* _ASSIGNMENT 1_
In the Africa RISING article on drought, what does the term "W/ro" stand for in Ethiopian Amharic?
* _ASSIGNMENT 2_
Transcribe the Africa RISING article, everything from "But keeping the" down to "for each other.".

Africa RISING: Finding solutions to tackle drought

Africa RISING: Finding solutions to tackle drought

When farmers in Ethiopia’s Tigray province made a desert bloom again, their efforts inspired hundreds of farmers to do the same, attracting global attention. The experience successful farmers have gained in restoring degraded land is impressive.

By Lulseged Tamene

But keeping the knowledge-sharing up – about improved land management practices including water harvesting techniques – is vital. The Africa RISING program is focused on building that capacity, through arranging exchange visits so that participants can see the successes and learn for each other.

This time, a group of farmers, agricultural extension staff, district level administration officials and university researchers, were invited to visits sites and see the progress in the implementation and organization of integrated land and watershed management work in their respective communities since their visit in Tigray – about a year and half ago.

The group from Hossana area and surroundings visited Gudoberet and Adisghe watersheds in Debre Birhan area. Both show-cased their successful interventions, explained processes and discussed challenges as well as opportunities. Among the successful farmers, two women’s interventions: ‘W/ro’ – which in Ethiopian Amharic stands for ‘married woman’ – Bekelech in Jawe and W/ro Desta in Basona; mainly because of the integrated nature of their practices and their level of personal commitment. Through hard work, these two women have improved the soils on their farms and made impressive gains in in their harvest.

As a community, farmers in Ethiopia are preventing soil erosion. Credit Georgina Smith/CIAT

Farmers in Ethiopia are preventing soil erosion as a community. Credit Georgina Smith/CIAT

An impressive drought-beater

After her exchange visit in December in 2014, W/ro Bekelech has implemented several interventions involving soil fertility management, water harvesting by building ponds and trenches; planting feed or forages, fruit trees, vegetables and others. If you look at her garden, it is very easy to confuse it with a carefully planned and designed ‘demonstration’ site. Visitors, especially those from Basona district, were impressed by the long ditches she dug almost encircling her compound to prevent wild animals damaging her plants and fruits. This is a ‘traditional’ approach intended to deter intruding wild animals.

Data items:
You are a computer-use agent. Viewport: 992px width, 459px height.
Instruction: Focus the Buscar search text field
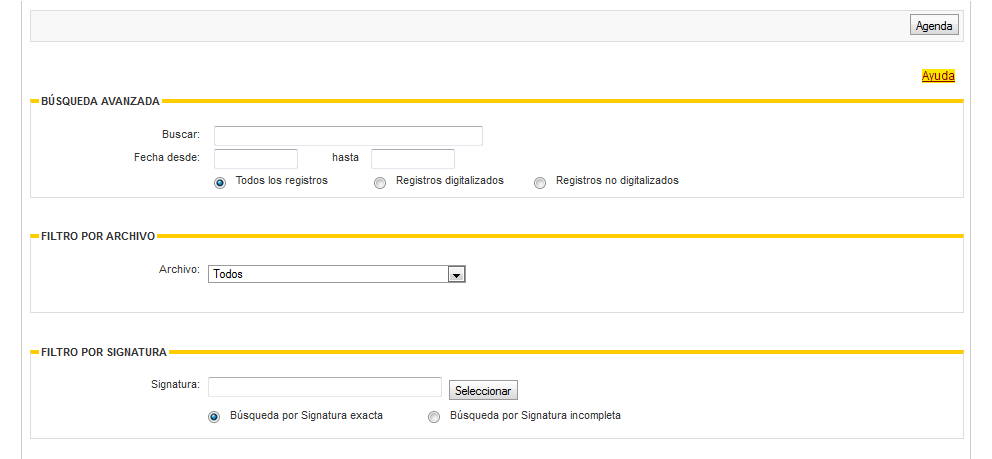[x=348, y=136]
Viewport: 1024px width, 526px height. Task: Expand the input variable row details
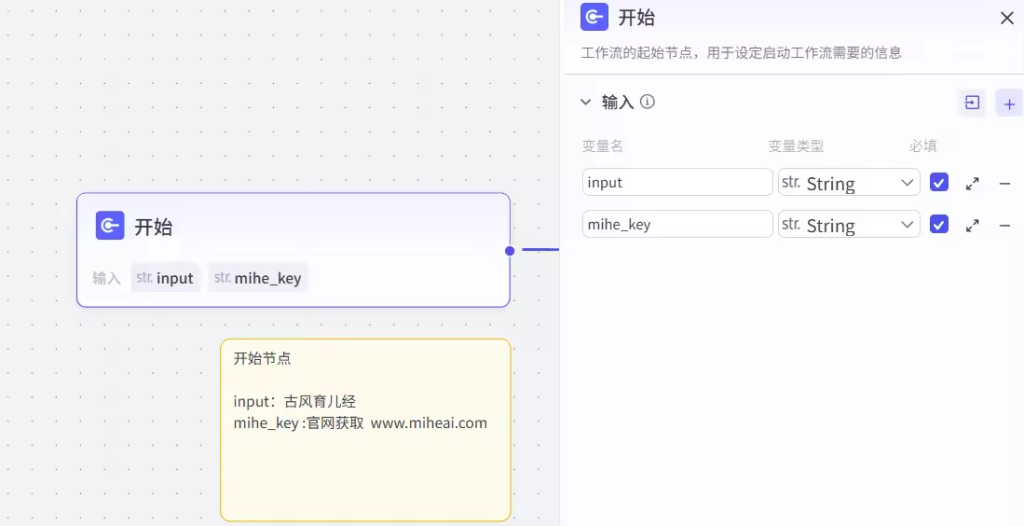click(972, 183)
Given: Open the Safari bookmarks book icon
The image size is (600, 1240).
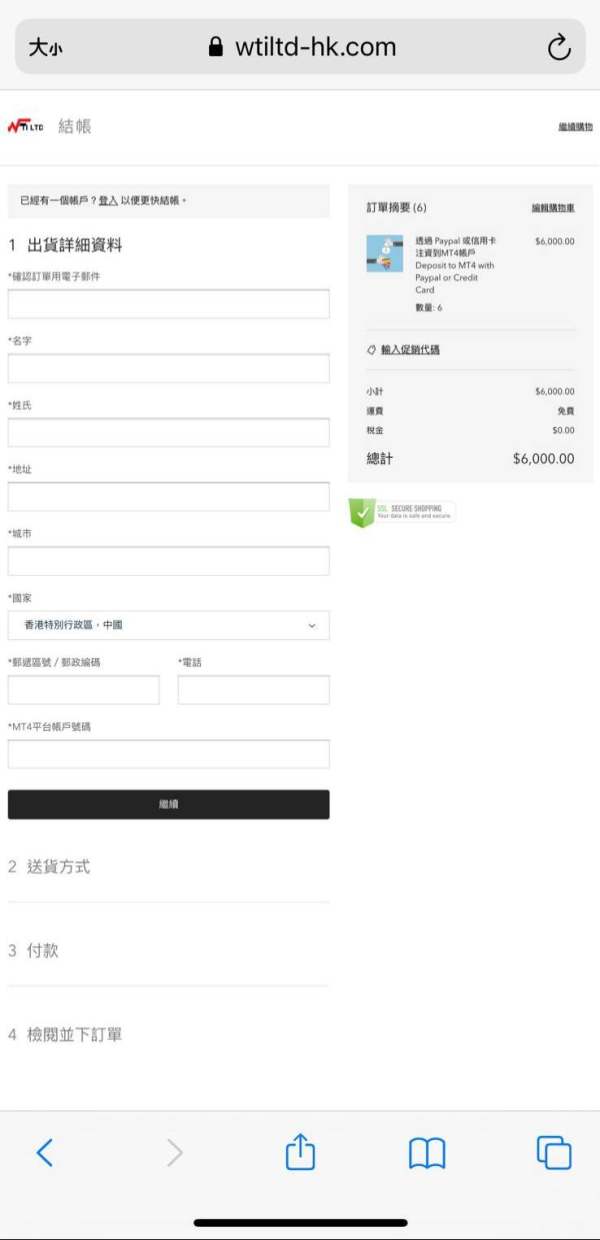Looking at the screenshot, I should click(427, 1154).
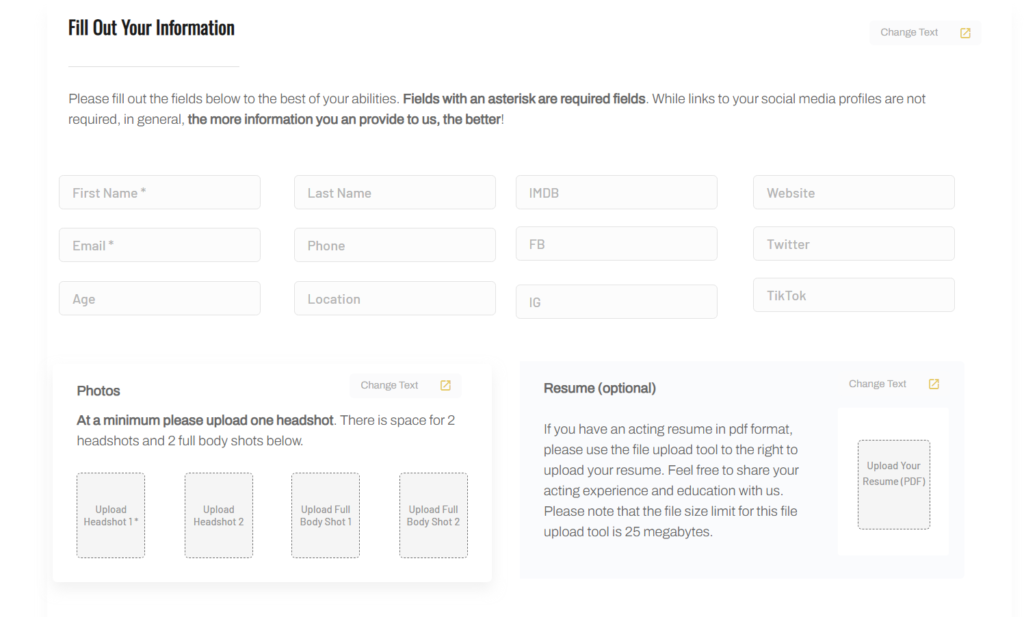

* _WRITTEN SOLUTION 1_
It stands for "married woman."

* _WRITTEN SOLUTION 2_
But keeping the knowledge-sharing up – about improved land management practices including water harvesting techniques – is vital. The Africa RISING program is focused on building that capacity, through arranging exchange visits so that participants can see the successes and learn for each other.